--- begin ---

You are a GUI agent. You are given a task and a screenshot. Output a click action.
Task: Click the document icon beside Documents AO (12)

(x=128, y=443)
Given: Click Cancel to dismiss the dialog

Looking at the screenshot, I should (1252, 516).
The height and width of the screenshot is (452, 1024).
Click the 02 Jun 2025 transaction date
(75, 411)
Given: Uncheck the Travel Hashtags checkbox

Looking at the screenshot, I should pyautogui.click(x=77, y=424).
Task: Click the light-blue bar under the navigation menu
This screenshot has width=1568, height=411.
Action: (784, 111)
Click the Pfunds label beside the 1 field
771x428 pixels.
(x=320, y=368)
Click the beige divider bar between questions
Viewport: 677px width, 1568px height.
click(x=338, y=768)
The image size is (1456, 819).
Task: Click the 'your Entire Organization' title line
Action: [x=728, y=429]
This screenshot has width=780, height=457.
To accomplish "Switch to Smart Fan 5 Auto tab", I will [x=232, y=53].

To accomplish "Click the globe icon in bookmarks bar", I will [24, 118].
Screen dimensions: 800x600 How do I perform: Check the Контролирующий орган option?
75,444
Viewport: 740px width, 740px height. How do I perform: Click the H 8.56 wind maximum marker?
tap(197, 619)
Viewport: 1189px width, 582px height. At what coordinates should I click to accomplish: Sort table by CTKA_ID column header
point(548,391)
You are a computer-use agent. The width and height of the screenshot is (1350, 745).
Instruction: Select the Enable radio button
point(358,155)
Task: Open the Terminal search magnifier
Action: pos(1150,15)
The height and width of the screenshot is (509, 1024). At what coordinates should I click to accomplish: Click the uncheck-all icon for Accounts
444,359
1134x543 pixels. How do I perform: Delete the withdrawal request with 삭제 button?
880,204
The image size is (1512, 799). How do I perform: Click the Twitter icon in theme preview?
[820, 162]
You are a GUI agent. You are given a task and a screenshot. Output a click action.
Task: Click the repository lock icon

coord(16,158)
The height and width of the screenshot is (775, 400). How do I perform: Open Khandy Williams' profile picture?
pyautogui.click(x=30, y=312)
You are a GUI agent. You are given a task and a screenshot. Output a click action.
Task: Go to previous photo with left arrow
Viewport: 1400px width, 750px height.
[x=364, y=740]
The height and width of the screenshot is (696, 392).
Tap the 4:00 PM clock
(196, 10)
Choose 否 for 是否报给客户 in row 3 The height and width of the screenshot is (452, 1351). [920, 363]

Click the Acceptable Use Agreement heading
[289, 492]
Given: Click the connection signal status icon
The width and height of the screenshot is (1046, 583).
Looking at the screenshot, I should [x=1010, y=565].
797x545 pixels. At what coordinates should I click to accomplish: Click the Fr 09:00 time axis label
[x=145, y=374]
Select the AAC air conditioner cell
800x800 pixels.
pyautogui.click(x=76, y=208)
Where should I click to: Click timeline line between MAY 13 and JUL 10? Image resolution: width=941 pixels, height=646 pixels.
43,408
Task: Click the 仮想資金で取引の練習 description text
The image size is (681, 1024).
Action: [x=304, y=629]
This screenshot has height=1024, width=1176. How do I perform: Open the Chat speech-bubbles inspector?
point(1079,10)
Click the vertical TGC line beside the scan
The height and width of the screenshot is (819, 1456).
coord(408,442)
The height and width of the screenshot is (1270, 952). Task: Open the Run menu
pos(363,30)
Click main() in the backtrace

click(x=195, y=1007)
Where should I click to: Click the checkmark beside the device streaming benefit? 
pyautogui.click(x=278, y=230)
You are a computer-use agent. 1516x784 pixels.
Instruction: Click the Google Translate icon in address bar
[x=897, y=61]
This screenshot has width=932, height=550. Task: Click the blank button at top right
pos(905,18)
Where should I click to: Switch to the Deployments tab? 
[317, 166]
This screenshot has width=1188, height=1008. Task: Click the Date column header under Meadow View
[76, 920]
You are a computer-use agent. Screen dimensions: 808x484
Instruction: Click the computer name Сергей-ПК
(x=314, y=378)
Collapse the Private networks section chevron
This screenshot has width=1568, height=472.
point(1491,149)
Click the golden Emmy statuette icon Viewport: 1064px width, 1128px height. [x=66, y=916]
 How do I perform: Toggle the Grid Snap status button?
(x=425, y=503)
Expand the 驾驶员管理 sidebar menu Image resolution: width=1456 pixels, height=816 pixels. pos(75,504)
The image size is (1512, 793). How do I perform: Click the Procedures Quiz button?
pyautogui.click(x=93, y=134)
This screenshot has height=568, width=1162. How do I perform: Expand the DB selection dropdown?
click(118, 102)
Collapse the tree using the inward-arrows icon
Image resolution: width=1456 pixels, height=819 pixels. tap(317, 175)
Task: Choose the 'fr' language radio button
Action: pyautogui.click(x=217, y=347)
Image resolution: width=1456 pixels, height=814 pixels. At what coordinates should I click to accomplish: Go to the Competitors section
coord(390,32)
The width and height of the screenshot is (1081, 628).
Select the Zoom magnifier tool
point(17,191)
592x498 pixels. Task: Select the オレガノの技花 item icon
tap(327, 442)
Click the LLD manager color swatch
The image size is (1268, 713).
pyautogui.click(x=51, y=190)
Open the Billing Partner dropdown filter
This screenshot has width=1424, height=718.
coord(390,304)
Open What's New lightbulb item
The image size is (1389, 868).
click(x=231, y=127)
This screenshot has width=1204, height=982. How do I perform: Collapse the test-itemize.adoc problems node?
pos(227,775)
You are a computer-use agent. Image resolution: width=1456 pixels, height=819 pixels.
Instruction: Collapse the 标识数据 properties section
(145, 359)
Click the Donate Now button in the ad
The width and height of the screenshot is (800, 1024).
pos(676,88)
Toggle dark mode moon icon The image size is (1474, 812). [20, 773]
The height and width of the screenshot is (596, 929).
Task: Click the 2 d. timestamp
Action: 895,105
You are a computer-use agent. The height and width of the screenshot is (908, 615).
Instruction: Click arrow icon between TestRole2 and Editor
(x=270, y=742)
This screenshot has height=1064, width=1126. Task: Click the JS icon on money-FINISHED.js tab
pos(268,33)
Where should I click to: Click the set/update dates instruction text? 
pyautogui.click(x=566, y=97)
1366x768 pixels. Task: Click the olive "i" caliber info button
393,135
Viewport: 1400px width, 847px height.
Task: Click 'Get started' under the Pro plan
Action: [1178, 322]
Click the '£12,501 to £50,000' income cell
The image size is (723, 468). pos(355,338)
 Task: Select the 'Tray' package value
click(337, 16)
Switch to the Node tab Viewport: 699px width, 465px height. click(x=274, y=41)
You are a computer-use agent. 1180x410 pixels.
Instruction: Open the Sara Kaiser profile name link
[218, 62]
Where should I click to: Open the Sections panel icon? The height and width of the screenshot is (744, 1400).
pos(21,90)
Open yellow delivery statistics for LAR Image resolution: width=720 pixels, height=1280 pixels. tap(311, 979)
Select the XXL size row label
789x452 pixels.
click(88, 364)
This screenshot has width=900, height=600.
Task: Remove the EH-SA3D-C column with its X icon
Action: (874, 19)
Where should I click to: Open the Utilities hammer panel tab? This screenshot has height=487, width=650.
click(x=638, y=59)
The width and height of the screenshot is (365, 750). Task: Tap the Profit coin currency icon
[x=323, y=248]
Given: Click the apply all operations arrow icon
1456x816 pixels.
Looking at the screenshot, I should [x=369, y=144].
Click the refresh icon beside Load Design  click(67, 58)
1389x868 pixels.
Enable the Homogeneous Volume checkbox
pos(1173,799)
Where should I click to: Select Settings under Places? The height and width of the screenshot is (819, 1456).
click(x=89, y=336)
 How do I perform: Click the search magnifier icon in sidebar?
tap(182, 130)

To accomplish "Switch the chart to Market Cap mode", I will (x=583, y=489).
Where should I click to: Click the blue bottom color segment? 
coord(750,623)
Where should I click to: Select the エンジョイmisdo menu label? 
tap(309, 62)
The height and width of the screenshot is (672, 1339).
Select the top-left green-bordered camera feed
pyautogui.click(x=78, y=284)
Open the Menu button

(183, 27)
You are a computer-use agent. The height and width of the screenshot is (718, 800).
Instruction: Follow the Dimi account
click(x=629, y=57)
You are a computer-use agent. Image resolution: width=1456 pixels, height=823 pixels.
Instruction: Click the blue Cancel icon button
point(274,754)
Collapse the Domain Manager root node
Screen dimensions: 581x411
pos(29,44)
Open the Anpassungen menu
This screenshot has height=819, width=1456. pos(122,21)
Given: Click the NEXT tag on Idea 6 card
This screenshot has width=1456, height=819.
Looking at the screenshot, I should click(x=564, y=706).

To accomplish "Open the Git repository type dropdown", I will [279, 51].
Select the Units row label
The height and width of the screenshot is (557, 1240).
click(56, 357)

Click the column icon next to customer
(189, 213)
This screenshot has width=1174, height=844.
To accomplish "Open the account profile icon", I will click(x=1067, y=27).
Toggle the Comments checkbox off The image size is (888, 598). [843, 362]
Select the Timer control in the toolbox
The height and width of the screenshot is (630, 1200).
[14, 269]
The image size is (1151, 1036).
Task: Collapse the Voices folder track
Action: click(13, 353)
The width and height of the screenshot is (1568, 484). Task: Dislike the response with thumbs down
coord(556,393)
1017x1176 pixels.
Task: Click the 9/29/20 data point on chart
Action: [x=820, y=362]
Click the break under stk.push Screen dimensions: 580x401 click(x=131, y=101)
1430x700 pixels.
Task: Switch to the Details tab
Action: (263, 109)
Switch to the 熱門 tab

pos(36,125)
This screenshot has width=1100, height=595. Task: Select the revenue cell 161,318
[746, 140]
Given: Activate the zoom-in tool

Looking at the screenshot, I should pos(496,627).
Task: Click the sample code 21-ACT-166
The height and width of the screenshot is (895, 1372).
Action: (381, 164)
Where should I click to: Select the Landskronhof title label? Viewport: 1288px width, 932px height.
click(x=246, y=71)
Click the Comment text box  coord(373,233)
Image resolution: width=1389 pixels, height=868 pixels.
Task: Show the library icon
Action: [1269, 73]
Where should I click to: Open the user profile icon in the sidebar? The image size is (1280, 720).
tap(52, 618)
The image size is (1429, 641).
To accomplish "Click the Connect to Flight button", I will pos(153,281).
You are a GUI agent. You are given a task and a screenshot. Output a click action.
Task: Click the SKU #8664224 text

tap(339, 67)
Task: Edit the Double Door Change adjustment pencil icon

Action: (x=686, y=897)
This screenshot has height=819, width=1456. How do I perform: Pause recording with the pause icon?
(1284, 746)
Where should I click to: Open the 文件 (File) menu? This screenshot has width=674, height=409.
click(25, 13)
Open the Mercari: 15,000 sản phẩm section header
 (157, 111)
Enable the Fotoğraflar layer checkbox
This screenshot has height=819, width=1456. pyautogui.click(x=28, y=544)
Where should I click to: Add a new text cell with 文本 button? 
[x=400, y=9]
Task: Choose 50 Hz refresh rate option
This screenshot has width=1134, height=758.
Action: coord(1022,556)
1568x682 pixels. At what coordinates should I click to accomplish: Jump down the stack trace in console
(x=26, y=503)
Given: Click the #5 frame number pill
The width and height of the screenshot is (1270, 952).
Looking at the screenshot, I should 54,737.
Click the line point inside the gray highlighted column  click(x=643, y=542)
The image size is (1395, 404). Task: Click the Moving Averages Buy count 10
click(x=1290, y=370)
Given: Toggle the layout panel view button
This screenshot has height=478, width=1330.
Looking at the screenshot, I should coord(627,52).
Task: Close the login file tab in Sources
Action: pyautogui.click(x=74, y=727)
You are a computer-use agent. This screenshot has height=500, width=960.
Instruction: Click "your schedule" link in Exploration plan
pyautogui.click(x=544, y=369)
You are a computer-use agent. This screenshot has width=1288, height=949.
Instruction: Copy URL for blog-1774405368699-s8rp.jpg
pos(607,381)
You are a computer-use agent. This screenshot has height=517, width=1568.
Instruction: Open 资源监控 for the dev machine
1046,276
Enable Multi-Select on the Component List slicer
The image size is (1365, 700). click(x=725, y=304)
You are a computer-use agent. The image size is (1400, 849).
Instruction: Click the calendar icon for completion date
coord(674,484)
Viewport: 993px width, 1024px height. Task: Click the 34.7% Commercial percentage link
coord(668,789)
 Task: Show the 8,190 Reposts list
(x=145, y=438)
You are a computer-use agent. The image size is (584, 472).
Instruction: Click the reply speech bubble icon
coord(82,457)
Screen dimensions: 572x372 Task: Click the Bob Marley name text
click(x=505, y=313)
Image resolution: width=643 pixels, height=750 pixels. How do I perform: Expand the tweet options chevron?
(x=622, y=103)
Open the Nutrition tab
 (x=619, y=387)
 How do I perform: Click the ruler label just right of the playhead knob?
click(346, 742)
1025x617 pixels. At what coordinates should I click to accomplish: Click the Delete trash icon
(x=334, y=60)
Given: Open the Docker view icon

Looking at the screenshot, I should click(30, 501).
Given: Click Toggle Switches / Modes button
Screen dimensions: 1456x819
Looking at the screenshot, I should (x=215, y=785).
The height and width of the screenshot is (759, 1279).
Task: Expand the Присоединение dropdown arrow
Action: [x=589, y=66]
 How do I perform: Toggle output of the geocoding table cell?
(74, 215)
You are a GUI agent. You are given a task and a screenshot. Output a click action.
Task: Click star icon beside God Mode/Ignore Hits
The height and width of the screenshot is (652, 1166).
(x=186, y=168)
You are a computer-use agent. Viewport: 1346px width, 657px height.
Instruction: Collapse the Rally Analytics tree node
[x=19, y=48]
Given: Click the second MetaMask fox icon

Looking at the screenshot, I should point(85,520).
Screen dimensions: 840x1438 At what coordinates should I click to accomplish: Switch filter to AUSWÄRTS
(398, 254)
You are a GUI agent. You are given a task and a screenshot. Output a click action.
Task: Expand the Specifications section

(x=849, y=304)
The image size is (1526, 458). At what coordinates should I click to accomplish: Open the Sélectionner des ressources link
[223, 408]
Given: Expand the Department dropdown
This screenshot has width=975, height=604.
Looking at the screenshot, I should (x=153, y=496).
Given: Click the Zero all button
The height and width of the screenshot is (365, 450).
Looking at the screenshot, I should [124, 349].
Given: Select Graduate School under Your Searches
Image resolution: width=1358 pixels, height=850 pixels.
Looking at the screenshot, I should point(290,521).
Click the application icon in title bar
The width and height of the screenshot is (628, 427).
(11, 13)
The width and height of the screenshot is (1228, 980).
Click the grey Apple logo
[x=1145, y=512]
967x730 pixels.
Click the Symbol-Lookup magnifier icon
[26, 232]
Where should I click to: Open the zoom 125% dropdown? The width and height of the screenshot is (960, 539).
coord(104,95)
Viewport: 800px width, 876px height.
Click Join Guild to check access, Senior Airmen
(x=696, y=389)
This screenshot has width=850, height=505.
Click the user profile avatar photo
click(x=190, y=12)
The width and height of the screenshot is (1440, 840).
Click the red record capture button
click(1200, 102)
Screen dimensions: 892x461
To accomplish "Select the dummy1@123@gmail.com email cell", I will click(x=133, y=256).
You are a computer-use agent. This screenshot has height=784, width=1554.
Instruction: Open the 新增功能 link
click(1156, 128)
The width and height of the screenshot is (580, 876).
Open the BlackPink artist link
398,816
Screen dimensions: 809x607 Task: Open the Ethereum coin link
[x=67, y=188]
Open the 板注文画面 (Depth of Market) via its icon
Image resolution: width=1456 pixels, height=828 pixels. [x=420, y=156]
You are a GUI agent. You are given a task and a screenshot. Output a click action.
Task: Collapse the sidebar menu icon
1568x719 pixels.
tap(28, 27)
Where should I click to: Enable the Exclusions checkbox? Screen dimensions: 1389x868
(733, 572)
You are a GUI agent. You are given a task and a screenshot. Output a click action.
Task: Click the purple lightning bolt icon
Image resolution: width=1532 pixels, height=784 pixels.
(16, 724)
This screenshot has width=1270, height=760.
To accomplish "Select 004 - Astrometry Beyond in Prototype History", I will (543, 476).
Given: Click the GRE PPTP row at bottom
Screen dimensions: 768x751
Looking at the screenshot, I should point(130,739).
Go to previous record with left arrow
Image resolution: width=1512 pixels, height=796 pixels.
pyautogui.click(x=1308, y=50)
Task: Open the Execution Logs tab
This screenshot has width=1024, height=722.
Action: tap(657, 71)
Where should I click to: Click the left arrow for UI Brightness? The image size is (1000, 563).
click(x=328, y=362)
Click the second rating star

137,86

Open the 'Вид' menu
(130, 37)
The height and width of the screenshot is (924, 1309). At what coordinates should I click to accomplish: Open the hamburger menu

--- end ---

EXERCISE DESCRIPTION
Retype the data word for word, from its first line through the line that contains "Looking at the screenshot, I should (1252, 516).".

COMPLETE RESPONSE
You are a GUI agent. You are given a task and a screenshot. Output a click action.
Task: Click the document icon beside Documents AO (12)

(x=128, y=443)
Given: Click Cancel to dismiss the dialog

Looking at the screenshot, I should (1252, 516).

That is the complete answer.